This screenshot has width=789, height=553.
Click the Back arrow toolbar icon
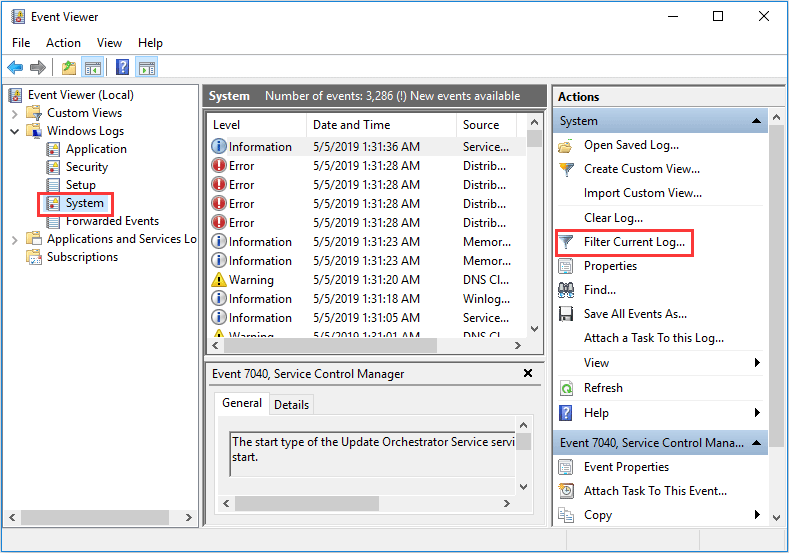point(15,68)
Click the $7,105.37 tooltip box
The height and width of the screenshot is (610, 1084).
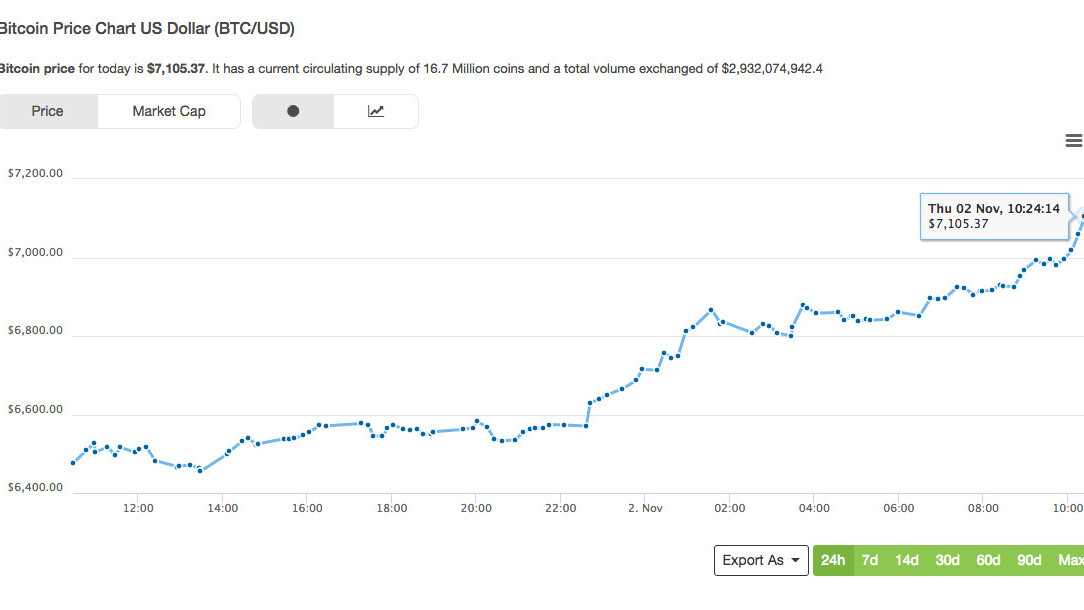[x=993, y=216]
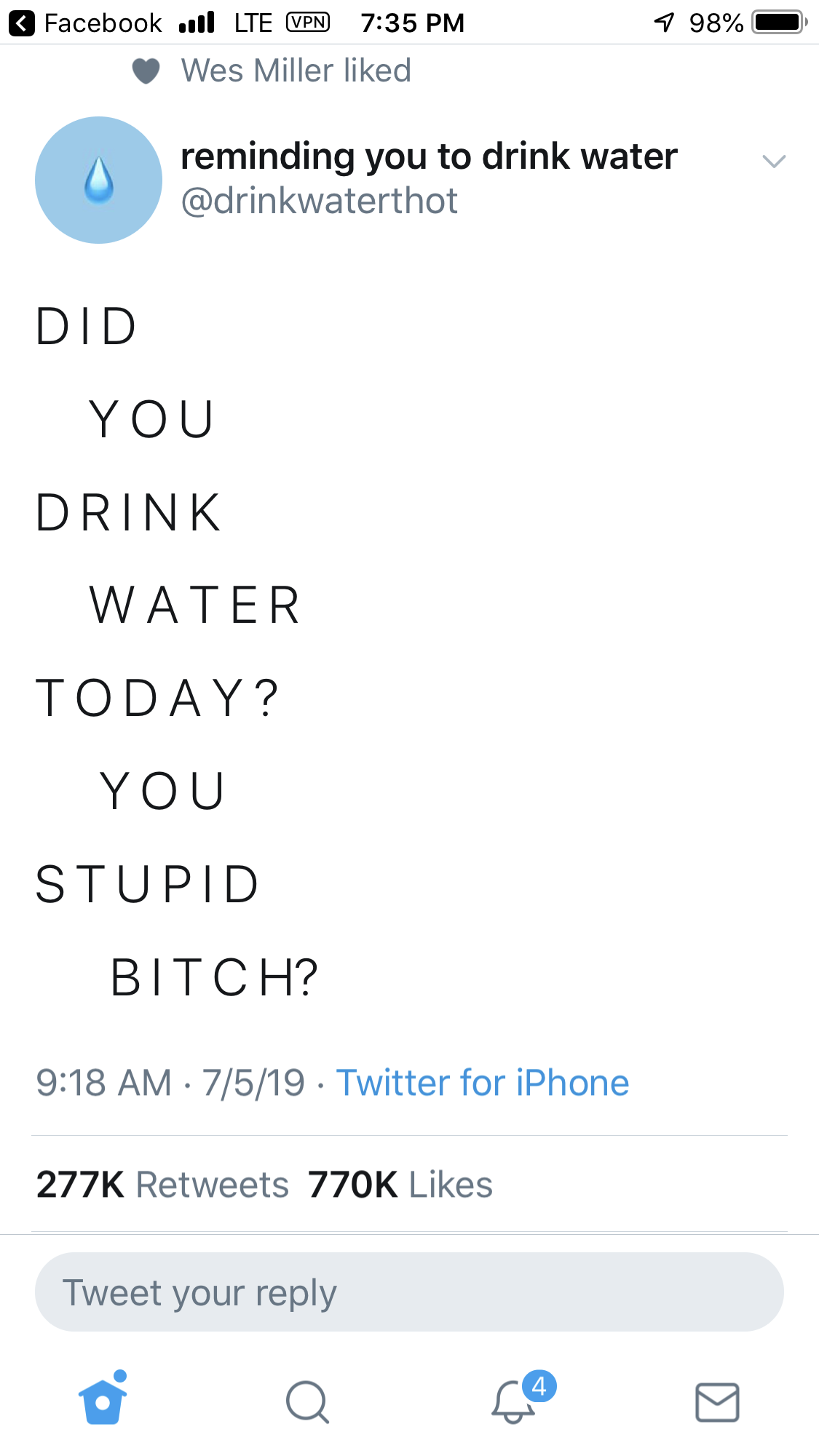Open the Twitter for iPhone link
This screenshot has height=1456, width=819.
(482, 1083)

_ _ _ _ _ _ _

» **What you need to do**: Reproduce word for word the lines from the line with "Click the Back arrow toolbar icon" to the end of the entries above, both included, but leave the pictures out.

» **Response to the exercise**:
Click the Back arrow toolbar icon
point(15,68)
Click the $7,105.37 tooltip box
The height and width of the screenshot is (610, 1084).
[x=993, y=216]
Open the Twitter for iPhone link
This screenshot has height=1456, width=819.
(482, 1083)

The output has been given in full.